Excerpt provided:
────────────────────

I agree with (several) people regarding Lord Foul’s Bane, a book I did not care to finish.
Young and stupid, I tried out ‘Chick Lit’ and wish I hadn’t. Bergdorf Blondes, I’m looking at you. The main character and the entire supporting cast were repulsive leeches. I still want the main character to trip and die.
Hopefully she’d then become a zombie and finally getting a chance to eat something. (Because for most of the book she wasn’t, anorexia ‘you look so ana! tee hee!’, being all cool like that…)
Because of that book I will not read Chick Lit or anything with shopping, shoes or elongated women in ‘trendy’ dresses on the cover.
Mine have already been covered, but I’ll list them again. These are the only three books I have ever snapped closed and pitched across the room.
Hannibal. Vile piece of crap that completely betrays the character of Clarice Starling as her character was established in Silence of the Lambs. I gave that one away and never bothered to ask for it back.

────────────────────

Task directions:
In the excerpt about disliked books, which character is Hannibal said to betray?

[Collected data entries]
────────────────────

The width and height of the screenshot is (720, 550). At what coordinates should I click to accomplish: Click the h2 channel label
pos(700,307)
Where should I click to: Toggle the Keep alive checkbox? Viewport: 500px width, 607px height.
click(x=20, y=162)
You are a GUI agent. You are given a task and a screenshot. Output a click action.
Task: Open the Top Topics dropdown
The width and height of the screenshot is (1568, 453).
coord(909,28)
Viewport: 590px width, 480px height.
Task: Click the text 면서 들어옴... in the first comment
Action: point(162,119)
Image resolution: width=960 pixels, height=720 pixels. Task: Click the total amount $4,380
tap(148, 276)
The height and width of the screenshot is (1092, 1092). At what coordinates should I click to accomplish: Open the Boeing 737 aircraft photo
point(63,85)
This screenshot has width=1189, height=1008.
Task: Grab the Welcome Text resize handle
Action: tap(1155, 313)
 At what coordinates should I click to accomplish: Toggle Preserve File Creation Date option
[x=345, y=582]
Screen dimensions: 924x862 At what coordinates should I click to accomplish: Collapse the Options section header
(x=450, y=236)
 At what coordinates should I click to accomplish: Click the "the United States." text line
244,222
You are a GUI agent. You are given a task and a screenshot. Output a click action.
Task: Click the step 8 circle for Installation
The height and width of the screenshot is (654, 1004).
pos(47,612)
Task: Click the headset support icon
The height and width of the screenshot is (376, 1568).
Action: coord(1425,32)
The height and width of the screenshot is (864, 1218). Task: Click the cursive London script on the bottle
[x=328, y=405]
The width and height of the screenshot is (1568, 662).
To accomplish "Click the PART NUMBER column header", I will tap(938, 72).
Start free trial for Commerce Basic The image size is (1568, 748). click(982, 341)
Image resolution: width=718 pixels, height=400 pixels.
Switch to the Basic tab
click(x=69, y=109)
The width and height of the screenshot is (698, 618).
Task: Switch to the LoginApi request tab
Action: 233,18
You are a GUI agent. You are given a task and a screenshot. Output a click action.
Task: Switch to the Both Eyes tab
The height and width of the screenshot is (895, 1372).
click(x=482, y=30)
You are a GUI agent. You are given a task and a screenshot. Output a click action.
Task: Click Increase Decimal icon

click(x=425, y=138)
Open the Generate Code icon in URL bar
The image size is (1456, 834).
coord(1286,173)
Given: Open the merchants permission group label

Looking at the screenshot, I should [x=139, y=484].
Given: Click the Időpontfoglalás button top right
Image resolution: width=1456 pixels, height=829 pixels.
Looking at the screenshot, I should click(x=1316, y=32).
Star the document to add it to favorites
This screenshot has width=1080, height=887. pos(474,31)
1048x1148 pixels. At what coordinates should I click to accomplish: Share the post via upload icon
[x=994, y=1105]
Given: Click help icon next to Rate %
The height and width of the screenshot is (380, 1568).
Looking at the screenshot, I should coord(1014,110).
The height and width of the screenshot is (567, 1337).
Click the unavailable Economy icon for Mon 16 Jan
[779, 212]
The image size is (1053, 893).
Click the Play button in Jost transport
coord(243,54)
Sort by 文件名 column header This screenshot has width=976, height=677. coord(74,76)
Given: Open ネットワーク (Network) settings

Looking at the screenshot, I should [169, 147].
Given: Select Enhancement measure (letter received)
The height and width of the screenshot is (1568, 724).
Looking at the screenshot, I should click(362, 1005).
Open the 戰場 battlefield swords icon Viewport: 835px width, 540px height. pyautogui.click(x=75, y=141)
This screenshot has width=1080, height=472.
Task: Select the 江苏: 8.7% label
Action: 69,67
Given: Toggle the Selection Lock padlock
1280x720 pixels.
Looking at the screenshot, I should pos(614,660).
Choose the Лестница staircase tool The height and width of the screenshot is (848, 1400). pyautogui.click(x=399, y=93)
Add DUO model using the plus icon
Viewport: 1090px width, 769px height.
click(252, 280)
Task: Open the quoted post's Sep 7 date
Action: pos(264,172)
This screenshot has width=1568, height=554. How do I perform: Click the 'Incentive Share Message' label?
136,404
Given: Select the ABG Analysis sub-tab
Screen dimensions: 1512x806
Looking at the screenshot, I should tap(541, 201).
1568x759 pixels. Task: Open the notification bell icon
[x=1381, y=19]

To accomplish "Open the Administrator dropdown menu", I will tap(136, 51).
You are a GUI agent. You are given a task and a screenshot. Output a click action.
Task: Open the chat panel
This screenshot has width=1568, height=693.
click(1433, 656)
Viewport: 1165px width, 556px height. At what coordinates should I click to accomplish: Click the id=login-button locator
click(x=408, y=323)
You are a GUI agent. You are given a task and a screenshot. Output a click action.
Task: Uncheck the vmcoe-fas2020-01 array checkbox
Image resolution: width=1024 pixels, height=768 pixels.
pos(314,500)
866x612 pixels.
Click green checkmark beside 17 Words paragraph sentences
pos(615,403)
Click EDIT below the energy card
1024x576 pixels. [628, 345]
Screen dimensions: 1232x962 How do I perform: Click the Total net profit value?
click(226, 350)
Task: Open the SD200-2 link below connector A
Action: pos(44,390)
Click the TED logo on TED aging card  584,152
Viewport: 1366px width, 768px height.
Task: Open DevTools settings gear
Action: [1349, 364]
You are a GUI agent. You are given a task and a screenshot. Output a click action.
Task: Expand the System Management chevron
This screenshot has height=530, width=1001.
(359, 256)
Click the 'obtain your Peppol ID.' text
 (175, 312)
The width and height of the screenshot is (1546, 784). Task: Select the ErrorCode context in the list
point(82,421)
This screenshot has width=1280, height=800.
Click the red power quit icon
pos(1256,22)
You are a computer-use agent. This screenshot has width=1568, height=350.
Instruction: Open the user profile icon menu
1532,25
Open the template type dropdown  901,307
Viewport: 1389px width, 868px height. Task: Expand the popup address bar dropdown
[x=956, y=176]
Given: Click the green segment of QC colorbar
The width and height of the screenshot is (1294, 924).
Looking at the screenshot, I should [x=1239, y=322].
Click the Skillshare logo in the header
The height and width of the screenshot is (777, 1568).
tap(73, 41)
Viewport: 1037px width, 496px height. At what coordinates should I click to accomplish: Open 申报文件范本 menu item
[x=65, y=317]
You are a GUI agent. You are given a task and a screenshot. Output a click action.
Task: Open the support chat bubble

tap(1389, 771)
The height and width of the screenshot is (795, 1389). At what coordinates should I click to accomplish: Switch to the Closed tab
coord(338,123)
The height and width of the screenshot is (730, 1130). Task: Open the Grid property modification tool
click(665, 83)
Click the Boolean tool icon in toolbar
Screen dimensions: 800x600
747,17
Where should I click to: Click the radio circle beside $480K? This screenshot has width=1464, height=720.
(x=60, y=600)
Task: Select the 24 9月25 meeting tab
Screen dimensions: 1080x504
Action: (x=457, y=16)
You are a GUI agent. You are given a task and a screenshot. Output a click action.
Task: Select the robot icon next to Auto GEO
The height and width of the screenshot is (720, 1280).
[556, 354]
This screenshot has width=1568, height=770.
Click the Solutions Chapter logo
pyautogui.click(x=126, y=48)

────────────────────

Reply to the task:
Clarice Starling.